D. The robustness of calibration

Most 3D printers have their built-in calibration protocol, which is optimized for printing general items. The feature size of these general items is usually millimeter scale or even centimeter-scale, which is at least one order of magnitude larger than the claimed resolution (e.g., 25 $\mu$m) of the printer. That means that the post-calibration settings may not be efficacious and effective for microfluidics applications. In our experimental tests, we used an HP Jet Fusion printer to print ten different calibration rulers (one cylindrical ruler and one rectangular ruler per time, totally five batches) with the same calibration settings and observed no significant difference (equal or smaller than 2x of the resolution) between each batch by inspecting the features using a microscope, indicating one-time calibration can last for at least five printing jobs for the HP printer we used. Based on that, we suggest executing the re-calibration process after every five printing jobs. After that, inspecting the features of printed items/devices is recommended to determine whether re-calibration between five printing jobs is conservative or aggressive.
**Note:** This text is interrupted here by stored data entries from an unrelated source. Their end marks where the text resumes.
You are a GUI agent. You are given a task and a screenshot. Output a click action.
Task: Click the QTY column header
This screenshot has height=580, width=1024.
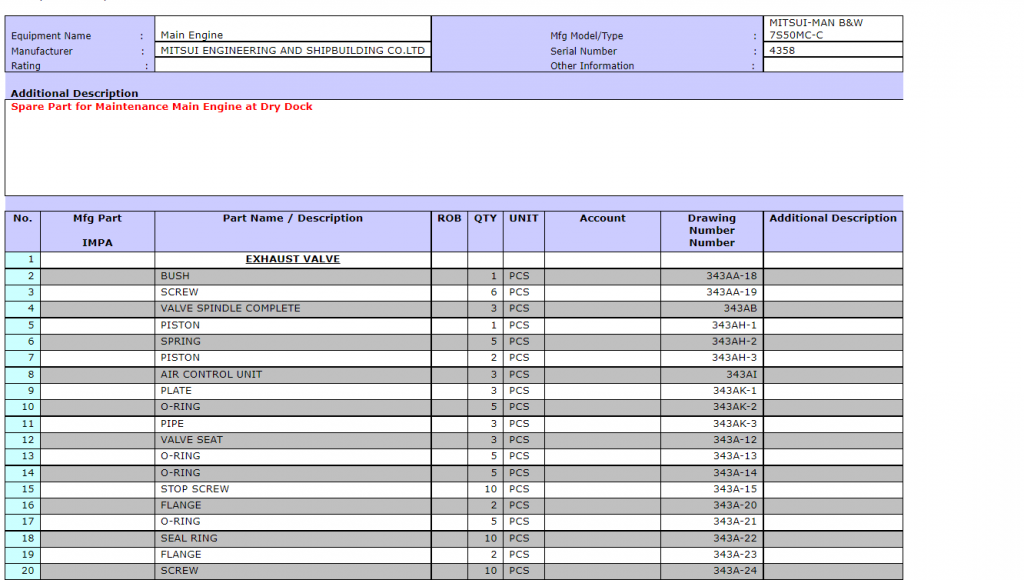pyautogui.click(x=485, y=219)
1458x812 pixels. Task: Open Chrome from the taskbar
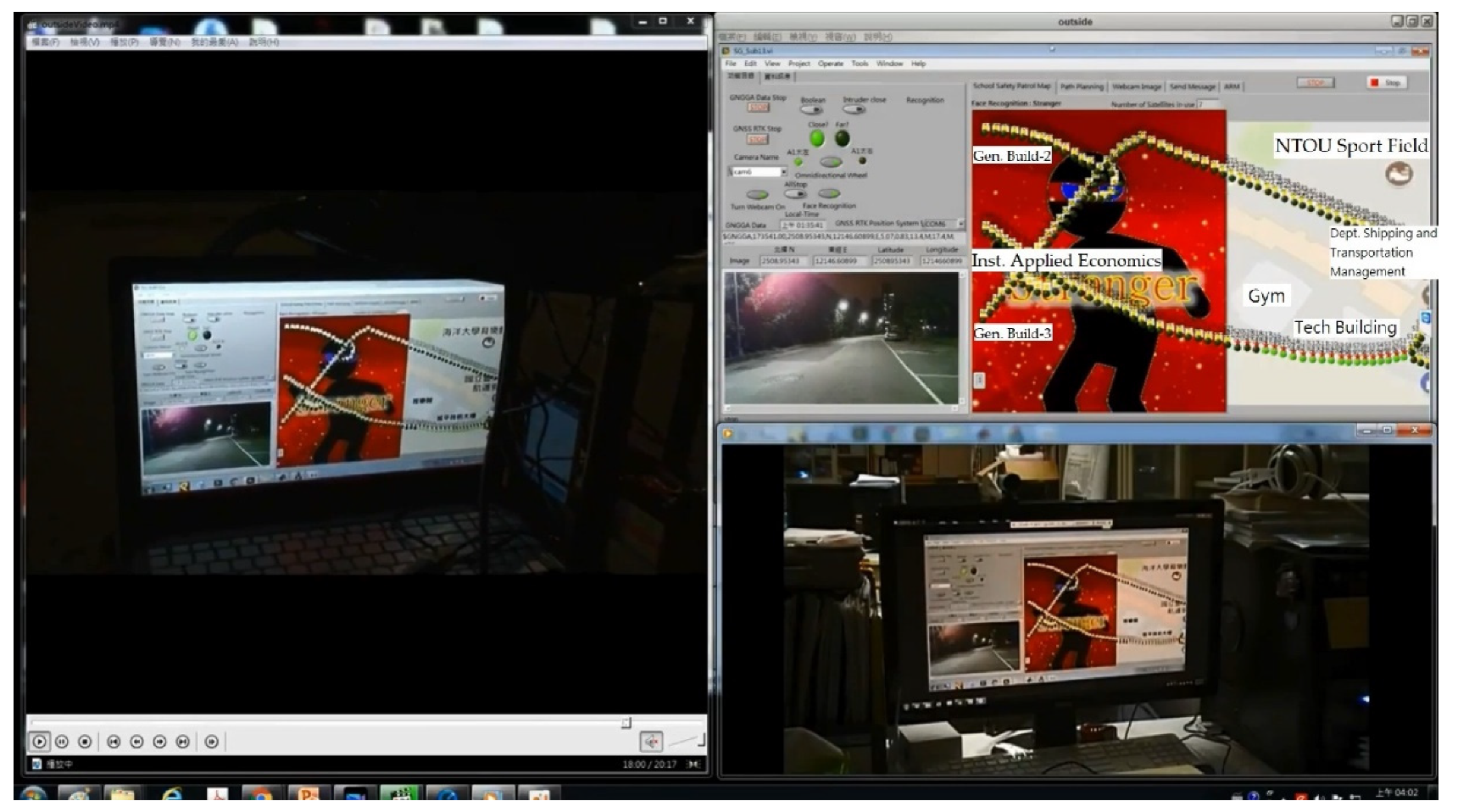pyautogui.click(x=262, y=796)
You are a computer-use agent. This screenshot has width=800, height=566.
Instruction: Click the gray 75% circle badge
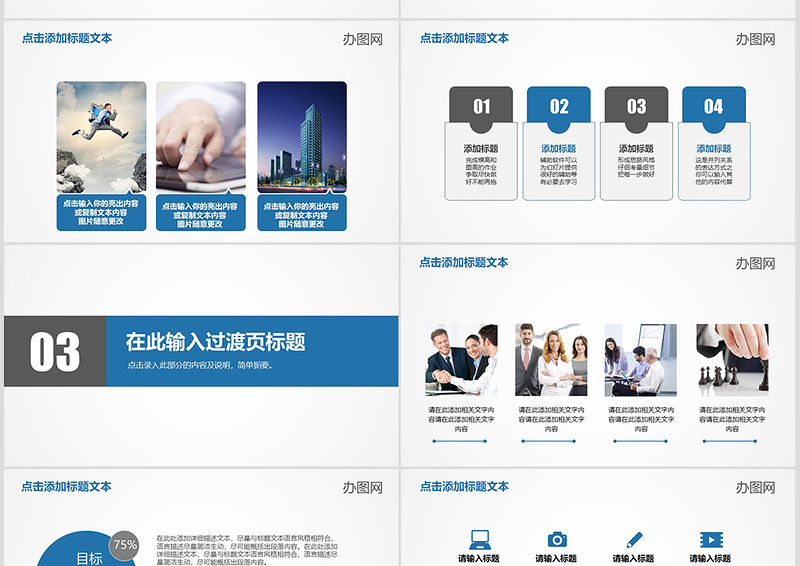[124, 545]
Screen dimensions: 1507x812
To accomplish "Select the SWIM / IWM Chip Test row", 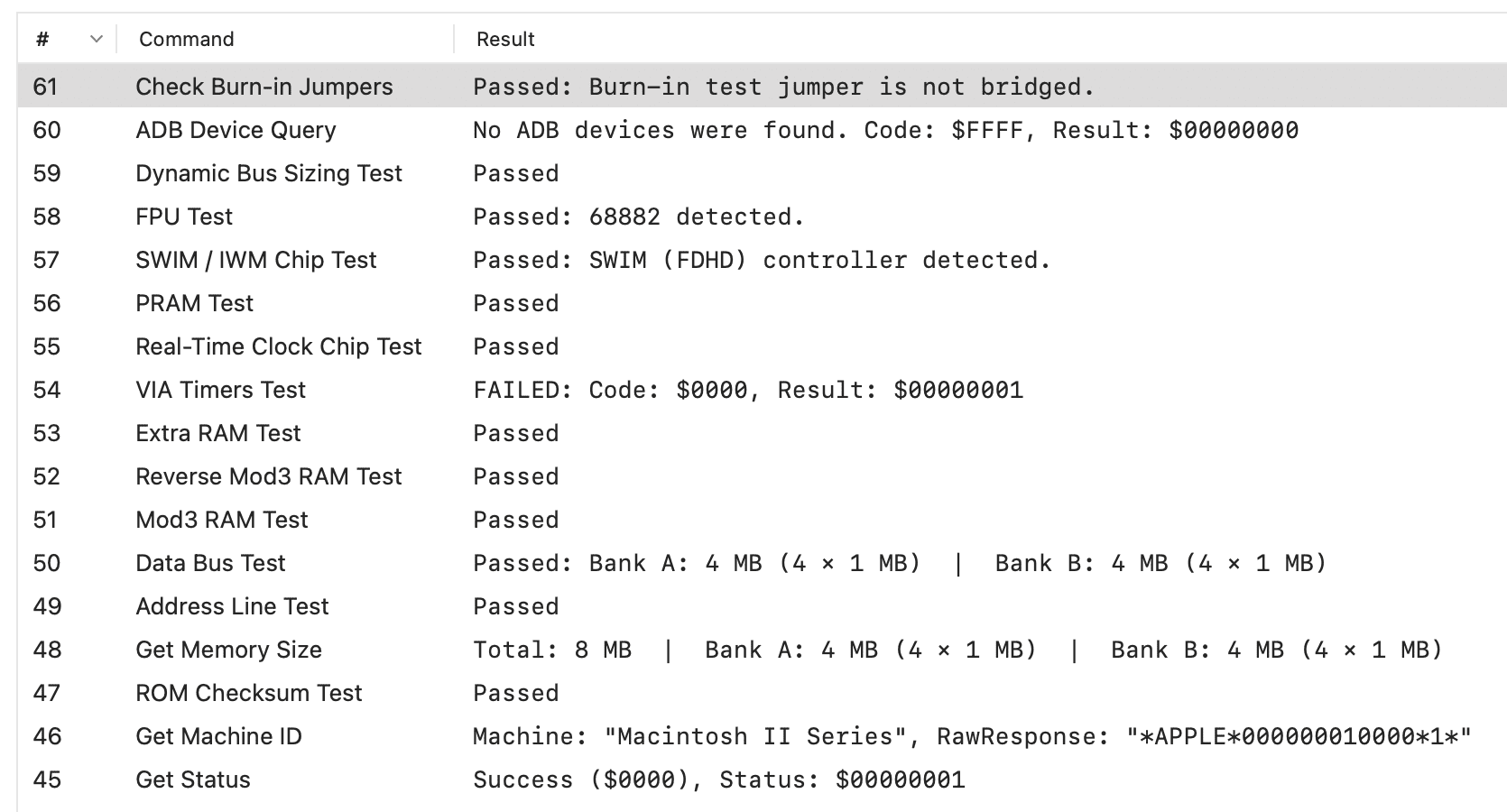I will tap(256, 260).
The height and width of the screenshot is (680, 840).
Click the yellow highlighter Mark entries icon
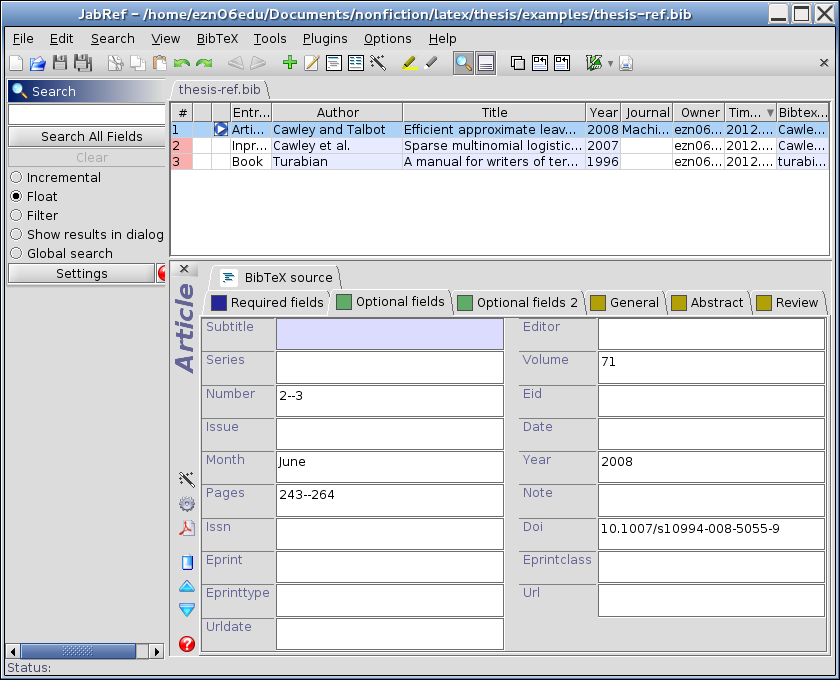click(x=409, y=63)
In addition, re-calibration is always recommended after introducing new interference to the printers such as adding/changing the resin of the container, applying new settings, etc. However, if one printer is not robust enough and cannot provide consistent calibration rulers between different printing jobs, our calibration process will become meaningless because the printer cannot be competent to print any microfluidic/lab-on-a-chip devices in nature no matter what kinds of calibration process have been applied. In other words, our proposed method can extend the application scenarios of the commercial 3D-printers from printing general items to printing microfluidic/lab-on-a-chip devices but cannot increase the design/built-in resolution of the target printers.

V. CONCLUSION

The application of 3D printing in microfluidic chip fabrication is still in its infancy; however, the huge potential of 3D printing is attractive and waiting to be explored by researchers. This work has presented a CV-based method for automated precise 3D printing calibration with microfluidic features on cylindrical holes/posts (diameters of 0.2–2.4 mm) and rectangular holes/posts (widths of 0.2–1.0 mm). The experimental results confirmed that our CV-based method could provide the right “design dimension” with just one print of the calibration ruler to meet the user “desired dimension” of cylindrical holes and posts, as well as rectangular holes and posts. In addition, with our open source calibration code and ruler diagram, researchers can modify their design based on needs if they have high-resolution 3D printers. Since the pre-trained cCNN and rCNN are available in the supplementary material, this method can be applied to not only the resin-based 3D printers but also any other types of 3D printers by leveraging machine learning techniques such as transfer learning.^49,50 Overall, this work has provided a user-friendly tool for researchers to apply 3D printing in the fabrication of their microfluidic chips in a quick and precise way with average price printers.

SUPPLEMENTARY MATERIAL

See the supplementary material for the complete guideline to deploy the calibration process and the associated CNN training scripts.

DATA AVAILABILITY

The data that support the findings of this study are available within the article and its supplementary material.